Sunifiram shares a pyrrolidinone-derived structural lineage conceptually related to the racetam family but is synthesized via a distinct chemical route and carries substituents not present in piracetam, oxiracetam, or other classical racetam-family compounds. This structural distinction is the basis for research comparing sunifiram's receptor-binding and functional potency profile against established racetam compounds, particularly given reports of substantially different potency ranges between the two groups in similar assay systems.
What electrophysiological methods characterize sunifiram's proposed AMPA receptor potentiating activity?
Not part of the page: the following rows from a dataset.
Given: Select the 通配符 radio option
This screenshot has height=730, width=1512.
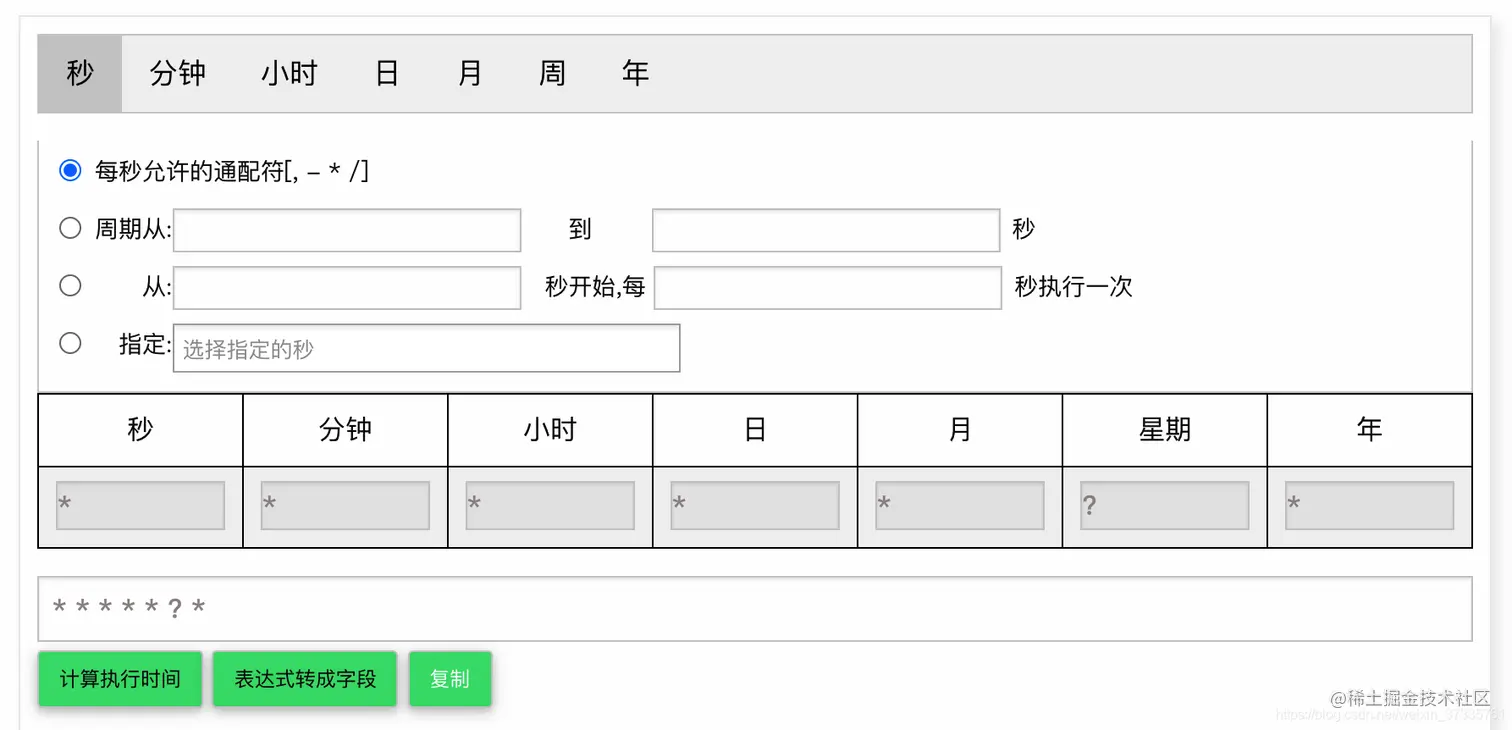Looking at the screenshot, I should pyautogui.click(x=69, y=170).
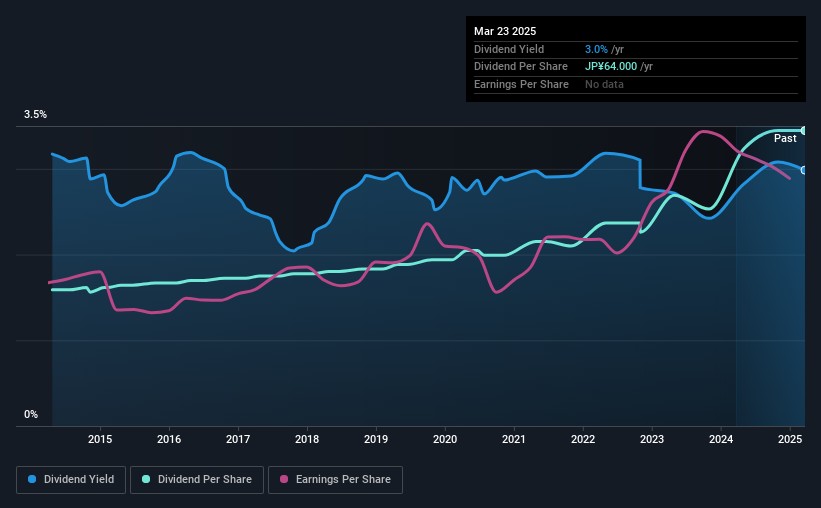821x508 pixels.
Task: Select the Mar 23 2025 tooltip date
Action: pyautogui.click(x=504, y=30)
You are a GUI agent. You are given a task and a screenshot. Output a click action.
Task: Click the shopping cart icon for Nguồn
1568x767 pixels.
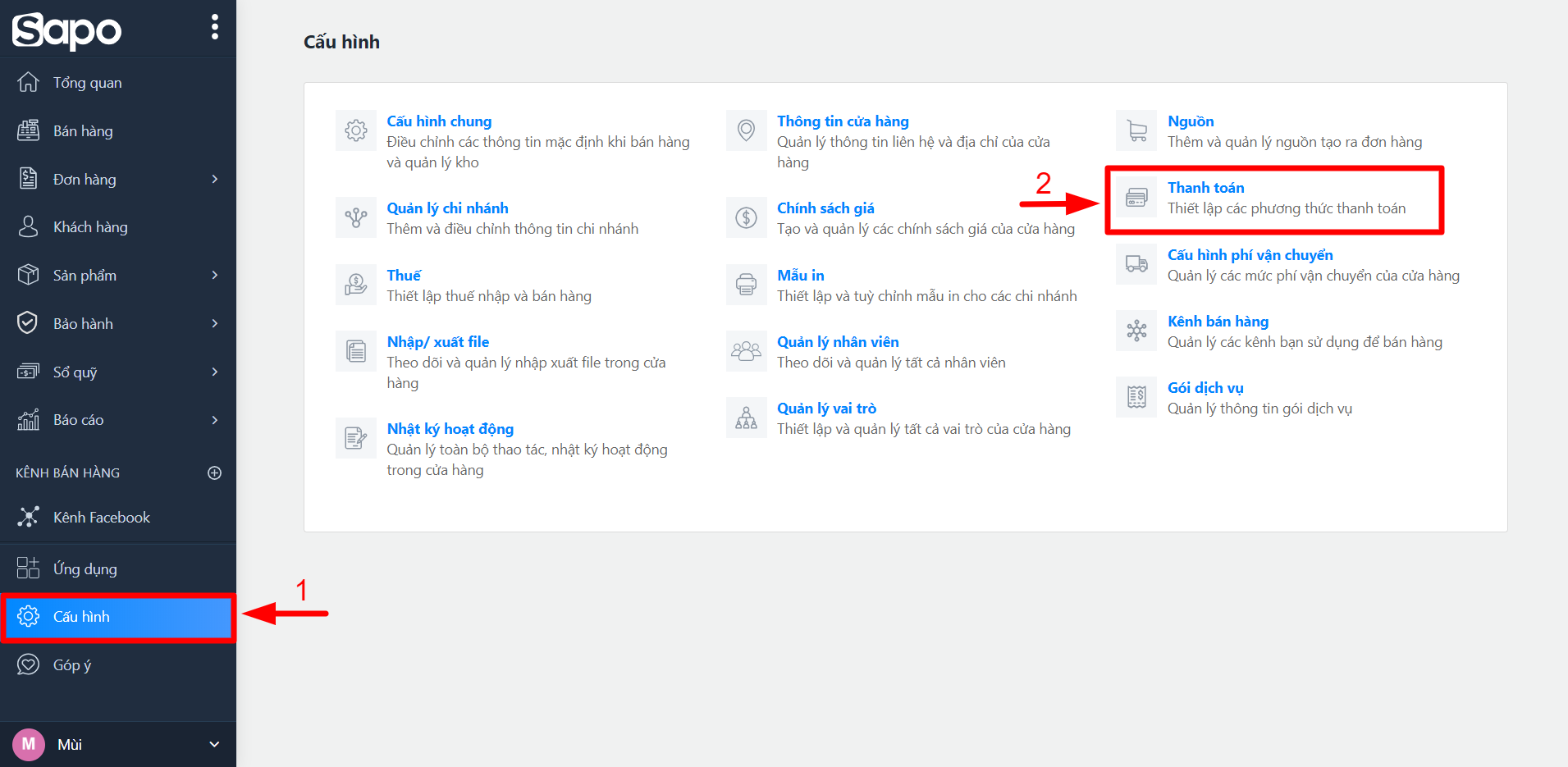click(1136, 130)
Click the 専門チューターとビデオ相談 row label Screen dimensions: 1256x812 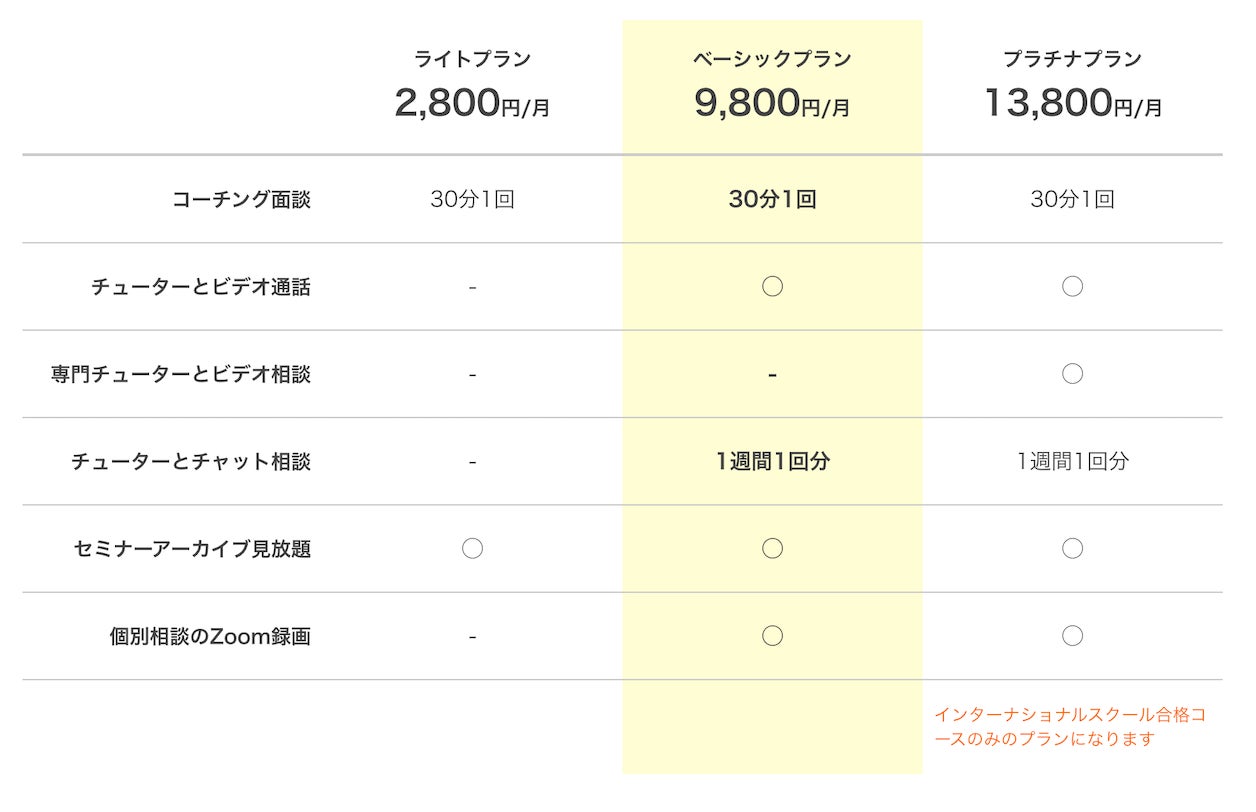(181, 374)
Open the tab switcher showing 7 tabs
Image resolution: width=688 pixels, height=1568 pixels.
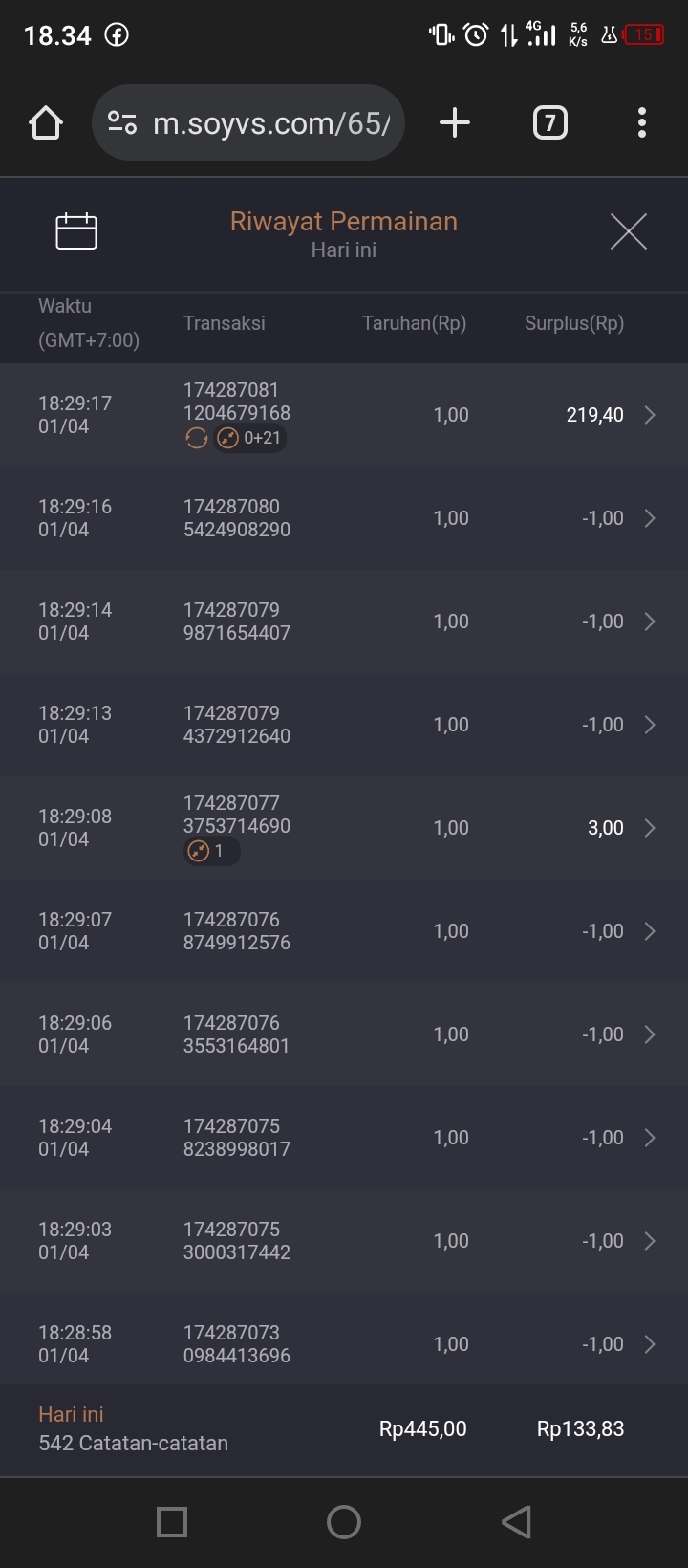549,122
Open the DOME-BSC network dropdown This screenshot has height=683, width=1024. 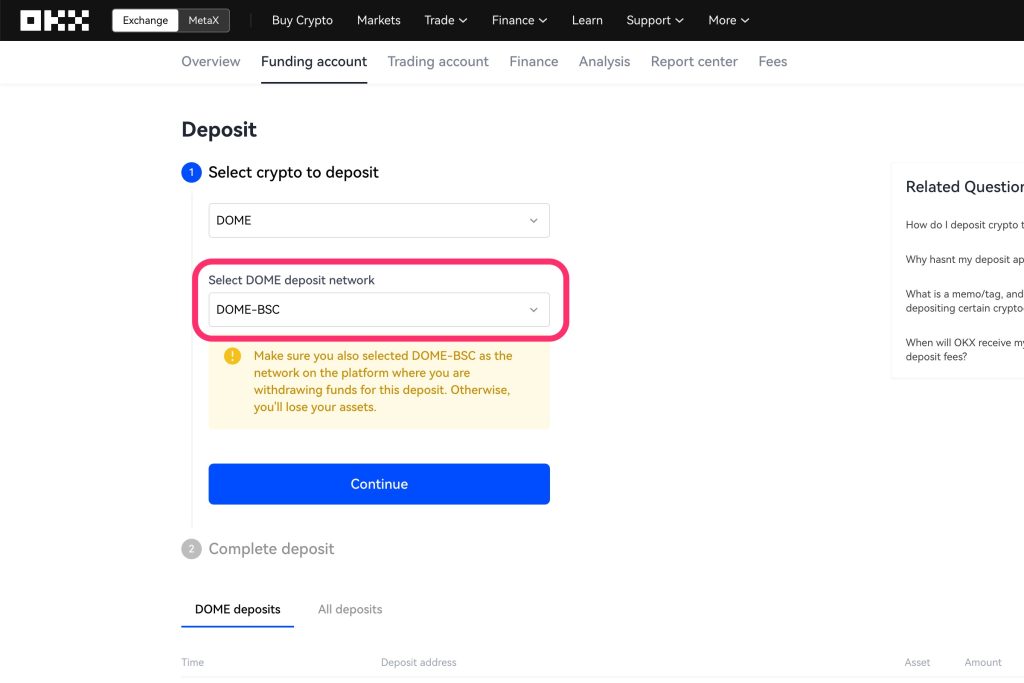[x=379, y=310]
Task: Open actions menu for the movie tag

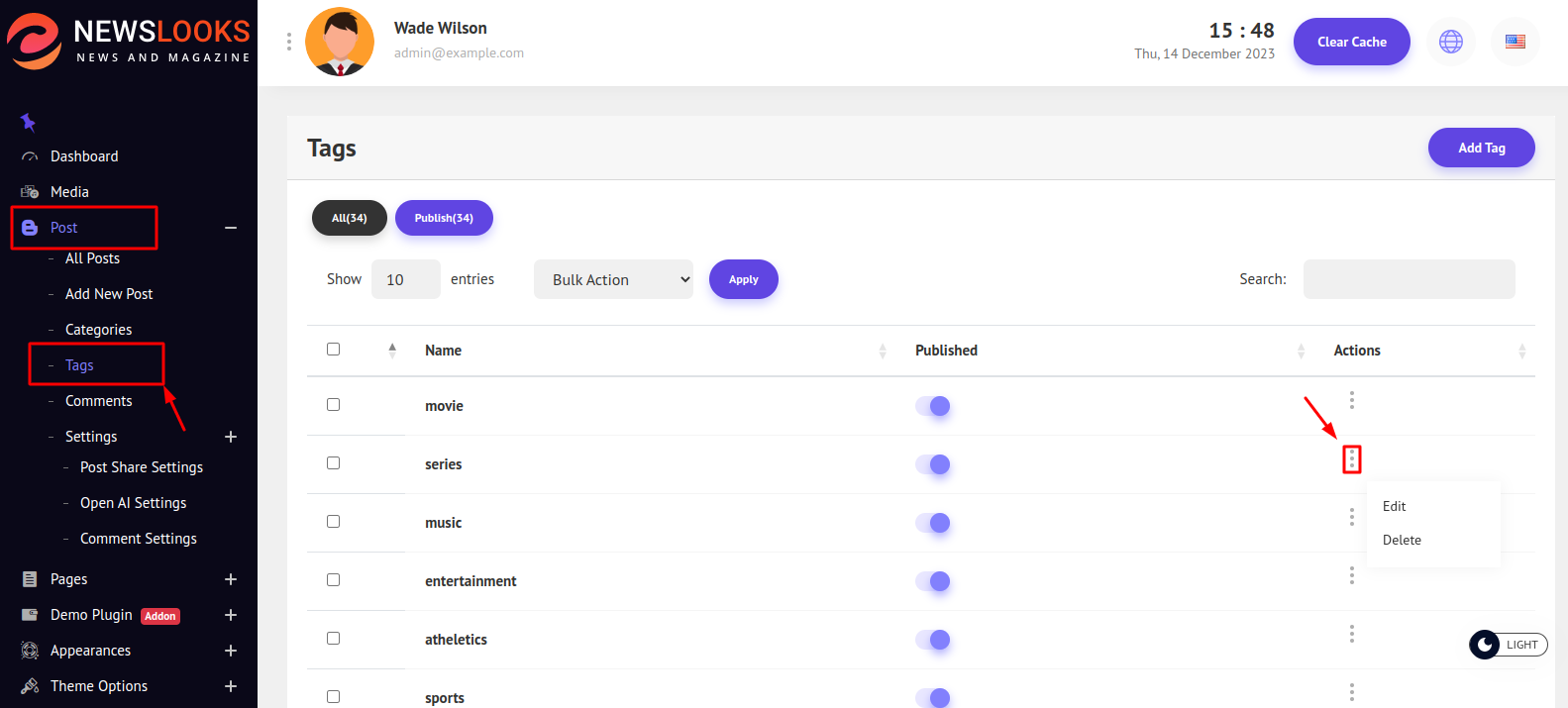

Patch-clamp electrophysiology in cultured neurons, brain slice preparations, or heterologous expression systems is the standard method for characterising sunifiram's effects on AMPA receptor-mediated currents, with key readouts including peak current amplitude, desensitization rate, and deactivation kinetics in the presence versus absence of the compound. These functional measurements are used alongside receptor-binding assays to determine whether sunifiram acts at an allosteric site distinct from the glutamate orthosteric binding site, consistent with a positive allosteric modulator mechanism.
What concentration ranges are typically used in research characterizing sunifiram's in vitro potency?
Reports of sunifiram's in vitro activity describe substantially lower effective concentrations than those required for classical racetam-family compounds in comparable assay systems, prompting researchers to use nanomolar-to-low-micromolar concentration ranges when establishing dose-response curves for sunifiram, in contrast to the micromolar-to-millimolar ranges typically required for piracetam-class compounds. Researchers should empirically establish the relevant concentration range for their specific assay system and cell model rather than assuming direct potency transfer from other reported studies.